Rapists Brown, Vaughn and Braxton are likely to wind up with the years of confinement even if they opt for the surgery, which is known "as a bilateral orchidectomy. The last time emasculation was seriously discussed in the U.S. as an alternative to prison was in 1975, when two child molesters told a San Diego judge that they would submit to castration in return for probation. The judge was willing, but it was impossible to find a doctor in California who would do the operation.
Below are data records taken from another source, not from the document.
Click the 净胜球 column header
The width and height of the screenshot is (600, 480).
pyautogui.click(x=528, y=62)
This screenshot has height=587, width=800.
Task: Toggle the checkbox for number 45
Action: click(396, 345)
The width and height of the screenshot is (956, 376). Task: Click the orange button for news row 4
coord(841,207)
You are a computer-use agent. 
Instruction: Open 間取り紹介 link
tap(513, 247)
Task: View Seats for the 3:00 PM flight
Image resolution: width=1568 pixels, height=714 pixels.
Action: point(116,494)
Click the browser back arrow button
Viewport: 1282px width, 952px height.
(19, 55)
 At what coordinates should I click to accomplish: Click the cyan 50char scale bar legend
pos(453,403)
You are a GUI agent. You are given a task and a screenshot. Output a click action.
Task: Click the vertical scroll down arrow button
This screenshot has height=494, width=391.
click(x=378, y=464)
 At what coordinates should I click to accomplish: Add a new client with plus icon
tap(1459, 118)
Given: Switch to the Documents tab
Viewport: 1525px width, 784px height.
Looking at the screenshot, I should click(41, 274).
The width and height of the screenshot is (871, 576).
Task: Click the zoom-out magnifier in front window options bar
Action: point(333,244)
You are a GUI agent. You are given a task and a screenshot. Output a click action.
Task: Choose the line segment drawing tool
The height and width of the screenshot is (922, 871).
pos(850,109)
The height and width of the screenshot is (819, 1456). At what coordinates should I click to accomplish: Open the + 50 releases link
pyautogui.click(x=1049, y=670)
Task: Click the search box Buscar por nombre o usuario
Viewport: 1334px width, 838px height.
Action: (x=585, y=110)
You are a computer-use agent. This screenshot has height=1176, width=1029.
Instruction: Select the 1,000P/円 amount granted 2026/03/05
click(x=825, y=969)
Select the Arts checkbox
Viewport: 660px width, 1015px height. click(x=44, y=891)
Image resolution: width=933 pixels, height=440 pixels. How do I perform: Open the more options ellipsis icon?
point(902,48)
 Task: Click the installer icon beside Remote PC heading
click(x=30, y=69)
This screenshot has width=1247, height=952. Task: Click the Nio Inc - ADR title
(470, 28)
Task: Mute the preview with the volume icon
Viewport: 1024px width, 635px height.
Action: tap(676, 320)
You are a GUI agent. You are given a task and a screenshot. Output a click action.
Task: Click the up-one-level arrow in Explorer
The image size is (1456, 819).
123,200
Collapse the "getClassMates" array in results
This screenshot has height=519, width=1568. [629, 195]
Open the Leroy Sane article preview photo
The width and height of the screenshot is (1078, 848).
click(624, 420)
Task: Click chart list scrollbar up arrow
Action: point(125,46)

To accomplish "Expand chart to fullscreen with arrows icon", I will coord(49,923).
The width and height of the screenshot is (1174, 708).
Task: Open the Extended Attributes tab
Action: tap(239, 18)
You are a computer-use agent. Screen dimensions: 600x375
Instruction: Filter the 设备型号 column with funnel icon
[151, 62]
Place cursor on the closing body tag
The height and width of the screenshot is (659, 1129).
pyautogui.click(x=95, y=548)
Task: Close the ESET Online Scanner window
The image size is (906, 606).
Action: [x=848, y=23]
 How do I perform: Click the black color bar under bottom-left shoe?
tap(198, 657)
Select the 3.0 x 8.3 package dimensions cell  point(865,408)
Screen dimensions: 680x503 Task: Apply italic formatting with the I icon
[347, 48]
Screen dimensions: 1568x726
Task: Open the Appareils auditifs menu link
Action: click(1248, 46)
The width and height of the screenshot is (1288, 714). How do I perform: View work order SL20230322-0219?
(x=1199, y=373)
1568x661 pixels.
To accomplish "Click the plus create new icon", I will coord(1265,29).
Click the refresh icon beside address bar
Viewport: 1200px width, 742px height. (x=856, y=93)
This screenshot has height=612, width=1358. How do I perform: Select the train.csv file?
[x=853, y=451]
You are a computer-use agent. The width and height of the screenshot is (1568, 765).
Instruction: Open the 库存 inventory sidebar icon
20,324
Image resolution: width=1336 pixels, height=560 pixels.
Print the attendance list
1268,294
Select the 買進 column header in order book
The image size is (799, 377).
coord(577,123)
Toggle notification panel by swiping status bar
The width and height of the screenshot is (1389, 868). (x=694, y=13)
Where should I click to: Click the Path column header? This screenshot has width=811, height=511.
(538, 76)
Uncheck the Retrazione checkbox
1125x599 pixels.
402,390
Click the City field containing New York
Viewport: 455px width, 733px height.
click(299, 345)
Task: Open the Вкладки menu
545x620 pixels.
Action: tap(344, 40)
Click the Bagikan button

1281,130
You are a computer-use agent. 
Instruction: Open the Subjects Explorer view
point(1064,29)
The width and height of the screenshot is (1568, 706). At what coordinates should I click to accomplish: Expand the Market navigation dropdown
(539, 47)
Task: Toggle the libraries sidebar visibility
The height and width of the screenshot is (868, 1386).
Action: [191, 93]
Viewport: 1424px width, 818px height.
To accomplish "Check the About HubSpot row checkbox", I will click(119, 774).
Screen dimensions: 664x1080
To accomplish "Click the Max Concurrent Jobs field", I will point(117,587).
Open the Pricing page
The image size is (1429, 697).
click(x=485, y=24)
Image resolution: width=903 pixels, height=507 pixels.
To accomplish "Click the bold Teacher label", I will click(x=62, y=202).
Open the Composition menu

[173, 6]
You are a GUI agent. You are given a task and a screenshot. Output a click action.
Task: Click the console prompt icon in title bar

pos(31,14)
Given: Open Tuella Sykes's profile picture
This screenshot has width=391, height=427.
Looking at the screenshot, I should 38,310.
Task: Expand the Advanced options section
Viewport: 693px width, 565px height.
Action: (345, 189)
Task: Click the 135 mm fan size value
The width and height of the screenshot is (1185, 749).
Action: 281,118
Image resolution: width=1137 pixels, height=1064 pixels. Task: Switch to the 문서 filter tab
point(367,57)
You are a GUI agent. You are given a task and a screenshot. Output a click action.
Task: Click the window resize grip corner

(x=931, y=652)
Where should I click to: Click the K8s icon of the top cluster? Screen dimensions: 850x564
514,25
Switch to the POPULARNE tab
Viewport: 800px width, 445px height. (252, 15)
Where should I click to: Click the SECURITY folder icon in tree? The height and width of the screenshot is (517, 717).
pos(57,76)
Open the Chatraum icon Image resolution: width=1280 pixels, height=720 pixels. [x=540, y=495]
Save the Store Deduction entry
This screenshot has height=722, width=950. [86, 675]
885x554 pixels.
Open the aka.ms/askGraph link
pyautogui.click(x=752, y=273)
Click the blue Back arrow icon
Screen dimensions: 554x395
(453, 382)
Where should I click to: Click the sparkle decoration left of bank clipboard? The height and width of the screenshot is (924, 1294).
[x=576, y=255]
Surgeons demurred then--as they probably would today--for fear their patients might change their minds after the operation and sue, and because it seemed unethical to perform a procedure whose only medical purpose was to mutilate. --By Michael S. Serrill. Reported by B.J. Phillips/Atlanta and Richard Zacks/Chicago

* Used by women in 83 countries as a long-term birth control agent, Depo-Provera has not been approved by the U.S. Food and Drug Administration for contraception because tests suggest that it causes cancer in female dogs and monkeys. But doctors may prescribe the drug for other purposes, including treatment of sex offenders who volunteer with full knowledge of the risks involved.